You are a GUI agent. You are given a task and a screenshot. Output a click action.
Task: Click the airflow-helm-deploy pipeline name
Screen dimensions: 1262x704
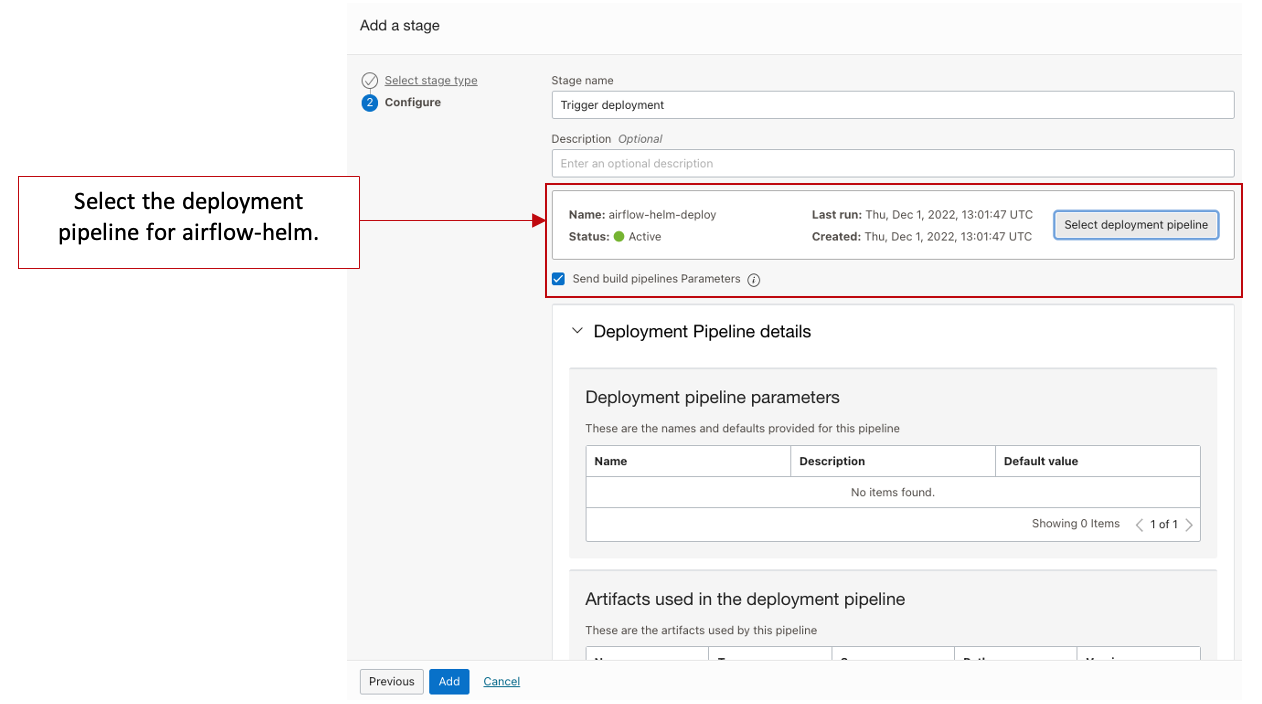662,215
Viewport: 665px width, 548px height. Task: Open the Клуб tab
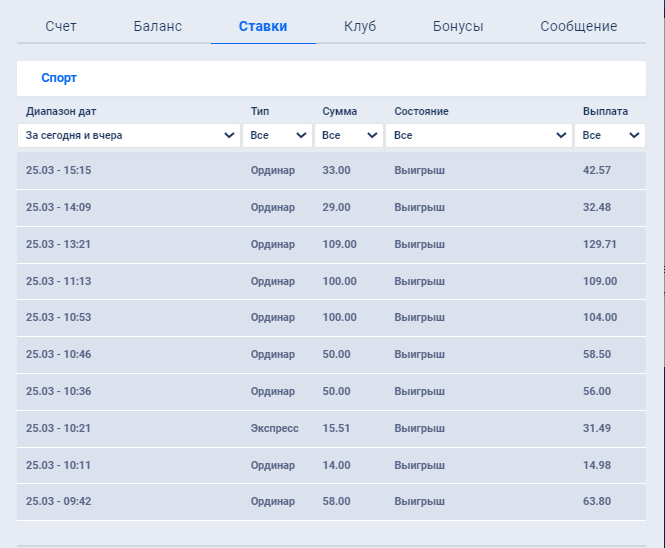coord(359,26)
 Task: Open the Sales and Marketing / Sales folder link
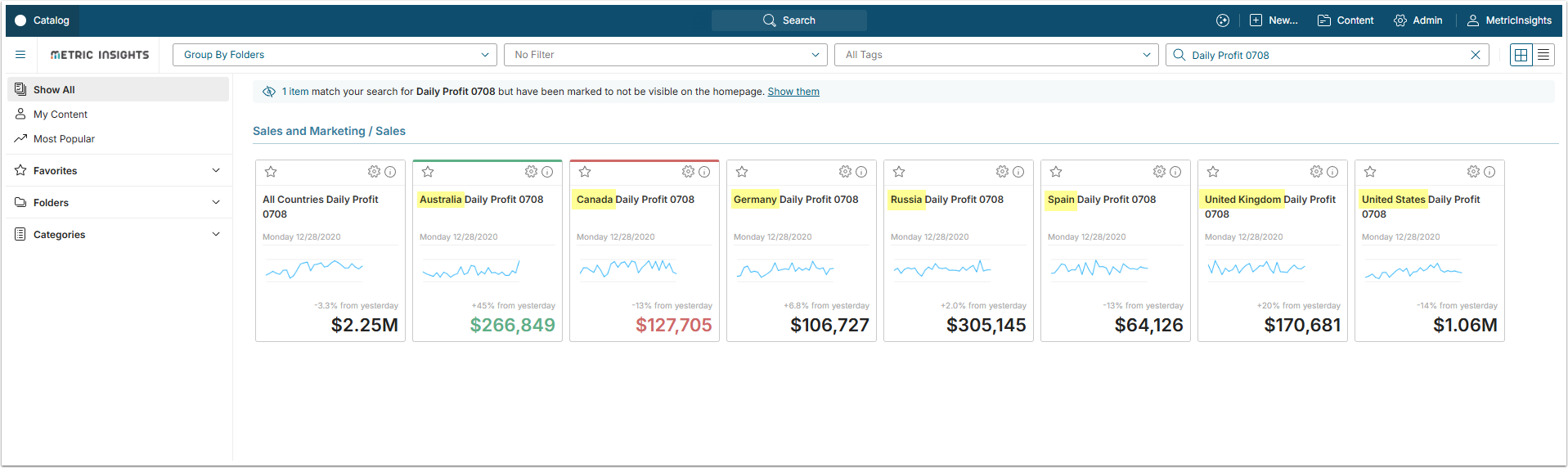pyautogui.click(x=329, y=131)
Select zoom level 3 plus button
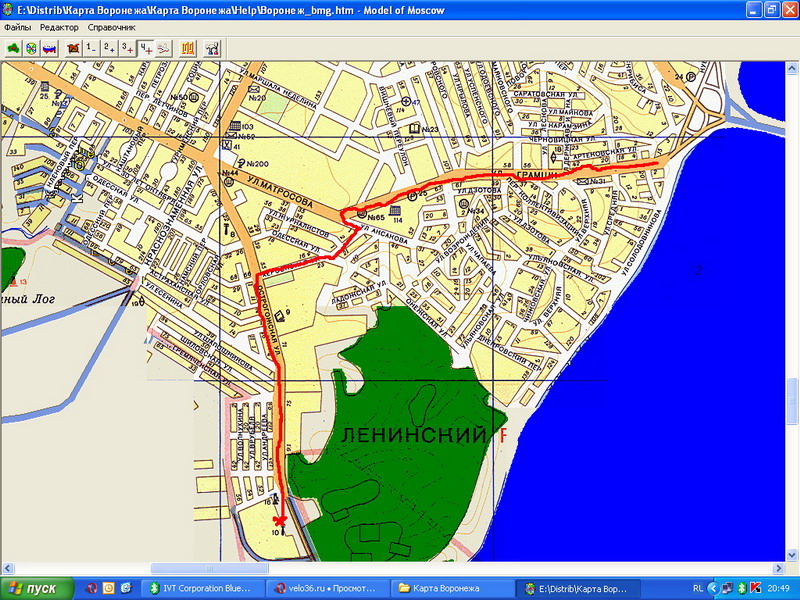 [127, 47]
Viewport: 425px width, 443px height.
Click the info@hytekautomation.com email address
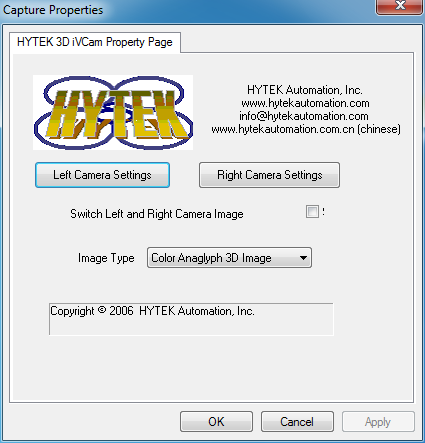coord(304,116)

● **WORK TO COMPLETE**
Output the material from the line with "Select zoom level 3 plus button" through the end as a two-column CSV with the headers text and answer. Give one row for each text with its answer, put each value in double quotes, turn any line breaks into spaces, and leave the pictures out.

● **THE OUTPUT**
text,answer
"Select zoom level 3 plus button","[127, 47]"
"Viewport: 425px width, 443px height. Click the info@hytekautomation.com email address","coord(304,116)"